NDQ vs VAS: Why the Right Answer Is Often Both
- NDQ and VAS are not competing substitutes; NDQ is a concentrated global technology growth vehicle while VAS is a broad domestic income engine, and the right allocation depends on what role each plays in your portfolio.
- VAS distributions often carry franking credits from Australian companies, which can materially increase after-tax returns for investors on lower tax rates or those in retirement-phase superannuation, an advantage NDQ cannot replicate.
- NDQ is structurally more sensitive to interest rate cycles than VAS because its holdings are concentrated in long-duration technology earnings streams whose present value contracts sharply when discount rates rise.
- Many Australian investors already hold domestic equity exposure resembling VAS through their superannuation fund, meaning NDQ is often filling an international technology gap rather than competing for the same allocation.

▶ **Problem requirements**
Update the NDQ and VAS comparison, starting at "- NDQ is structurally" and ending at "the same allocation.", so that "changes in interest rates" takes the place of "interest rate cycles". The records have no connection to the text above.

▶ **Supplied entries**
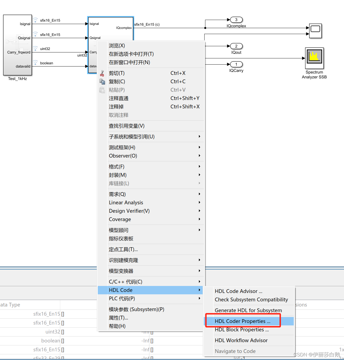Open the Spectrum Analyzer SSB block
Viewport: 344px width, 360px height.
tap(314, 58)
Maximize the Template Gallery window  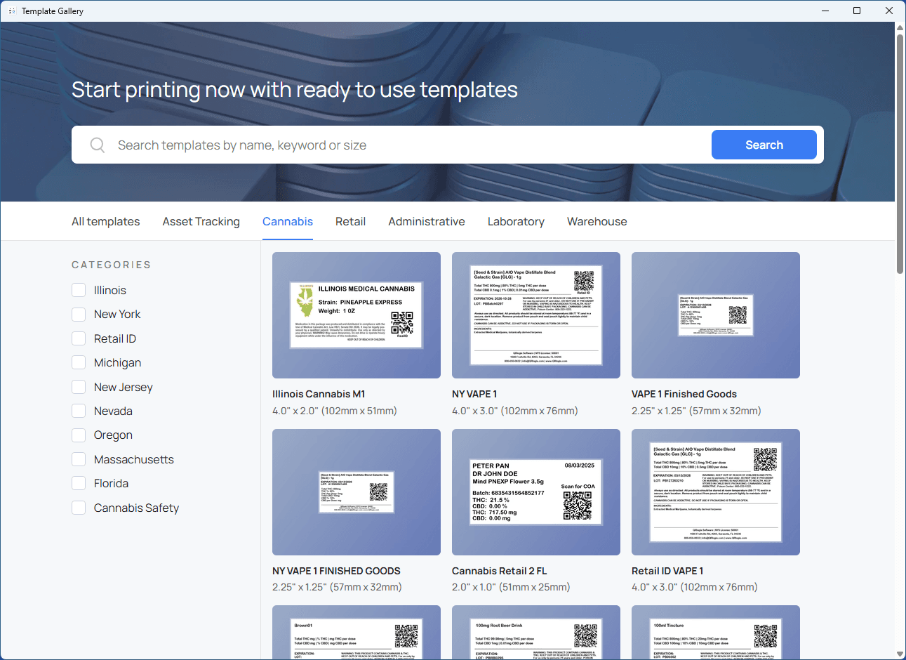coord(857,11)
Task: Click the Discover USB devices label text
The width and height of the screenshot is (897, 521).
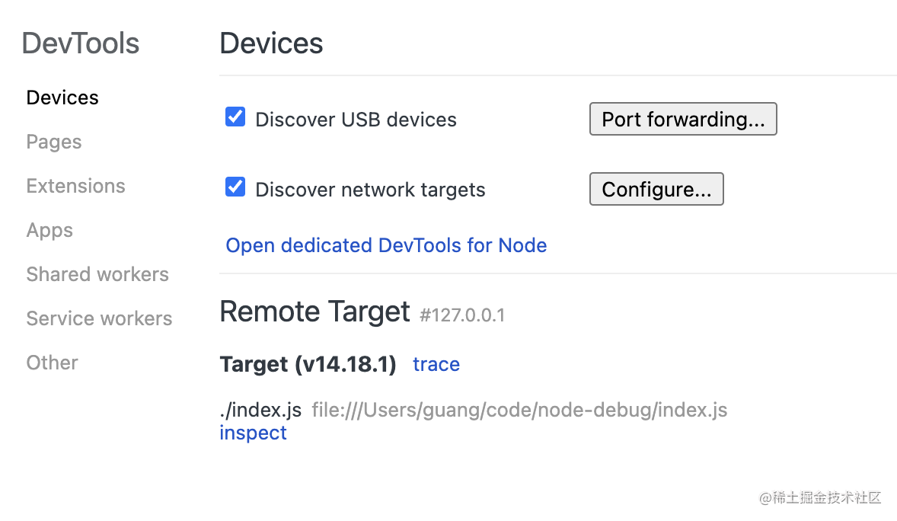Action: pyautogui.click(x=356, y=120)
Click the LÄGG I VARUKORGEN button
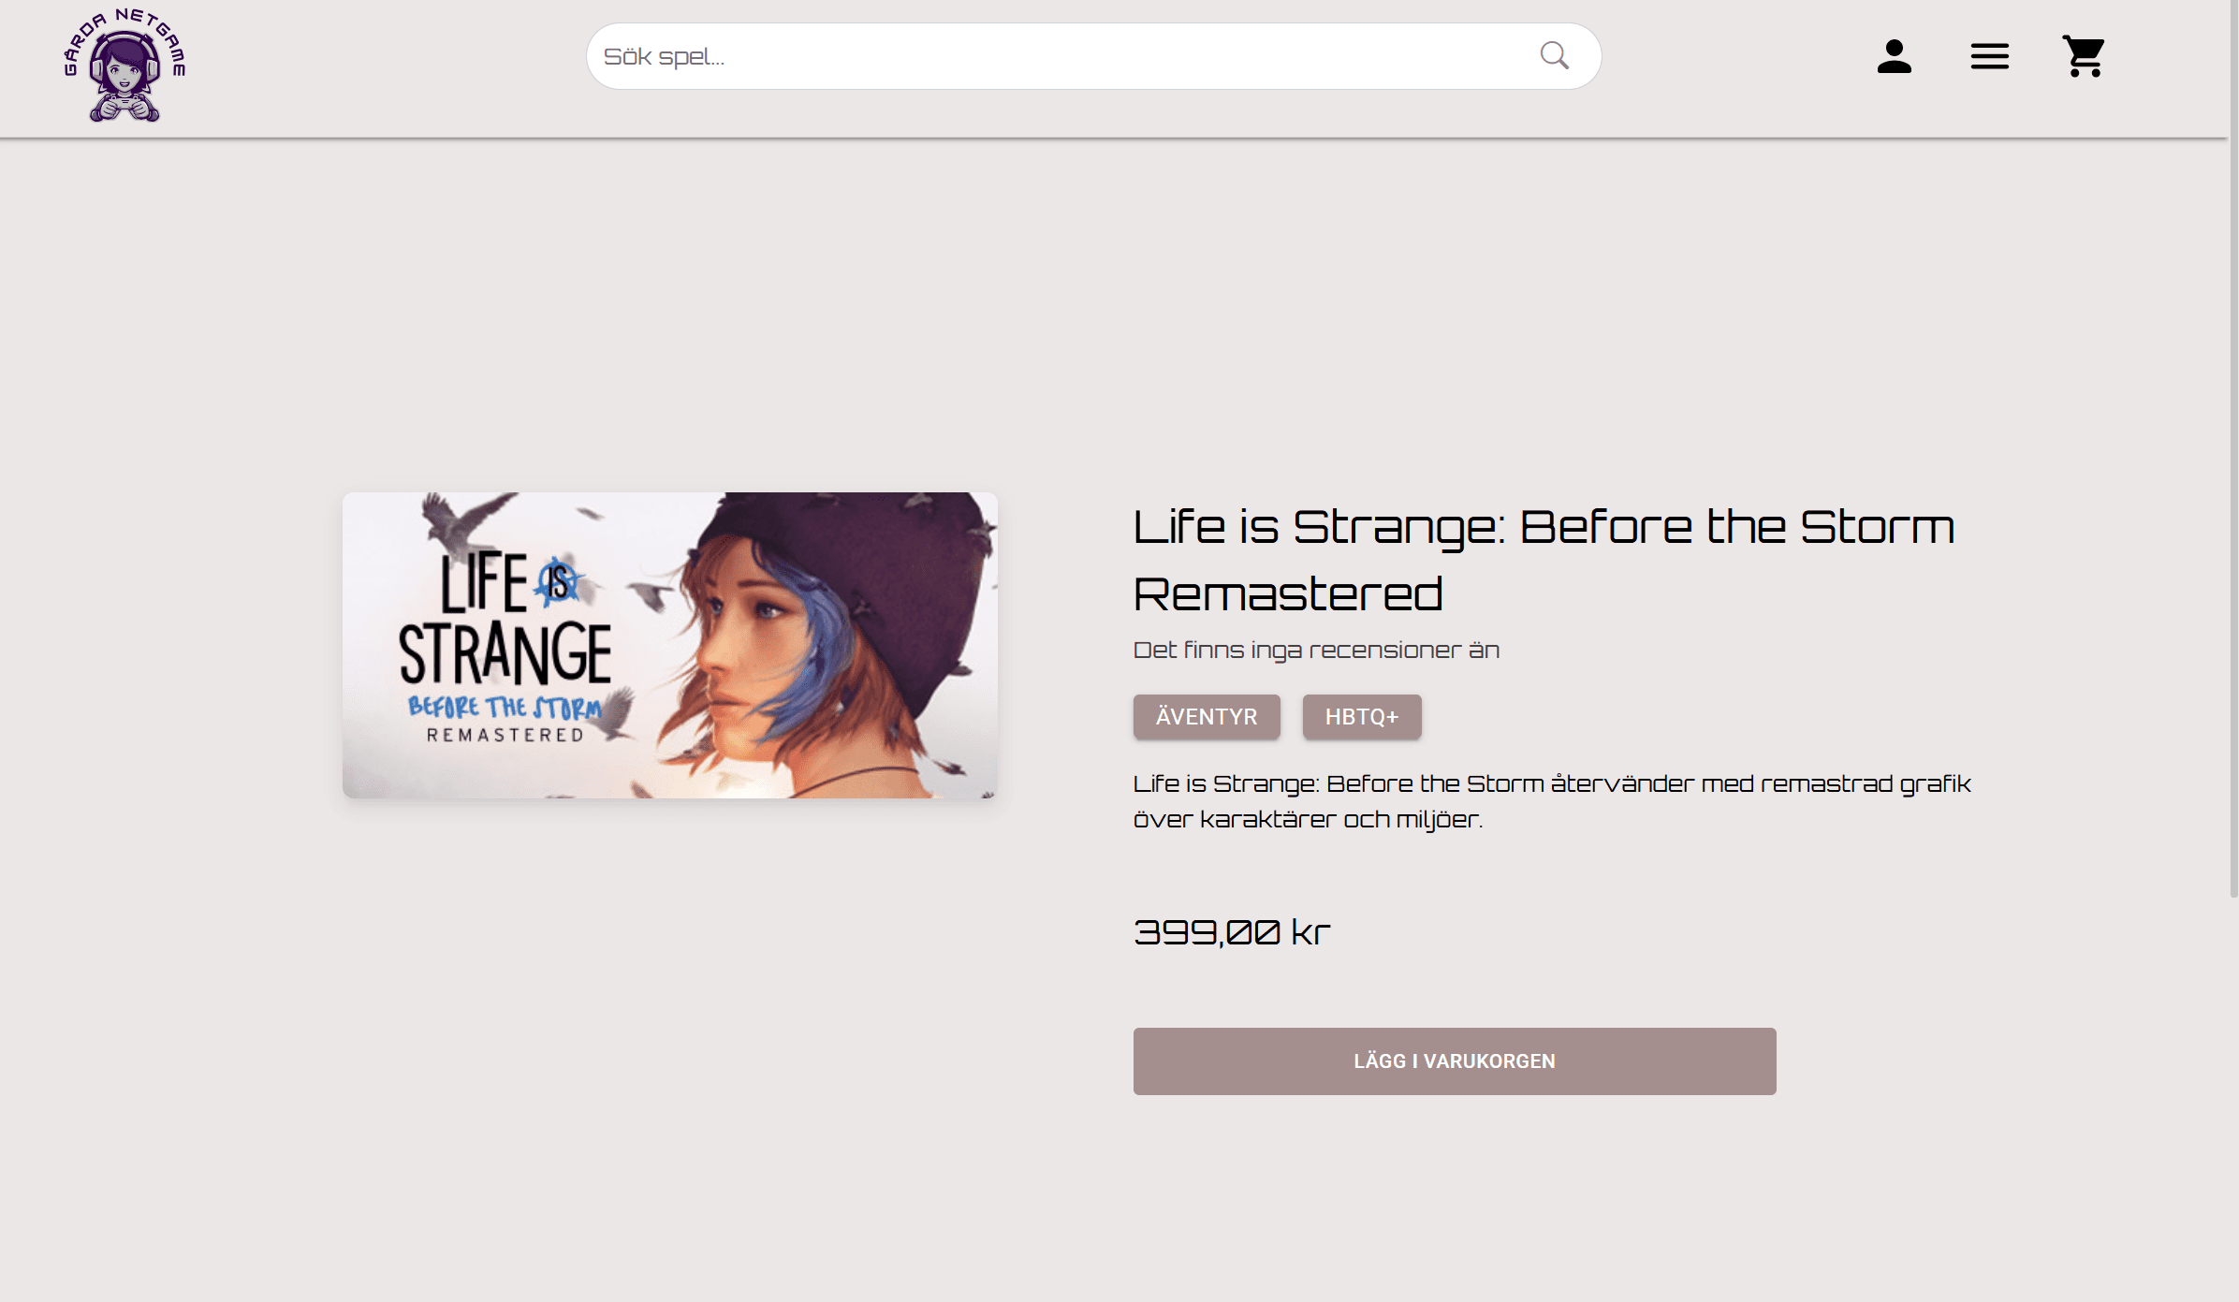The width and height of the screenshot is (2239, 1302). coord(1454,1061)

▶ **Solved exercise**
- NDQ is structurally more sensitive to changes in interest rates than VAS because its holdings are concentrated in long-duration technology earnings streams whose present value contracts sharply when discount rates rise.
- Many Australian investors already hold domestic equity exposure resembling VAS through their superannuation fund, meaning NDQ is often filling an international technology gap rather than competing for the same allocation.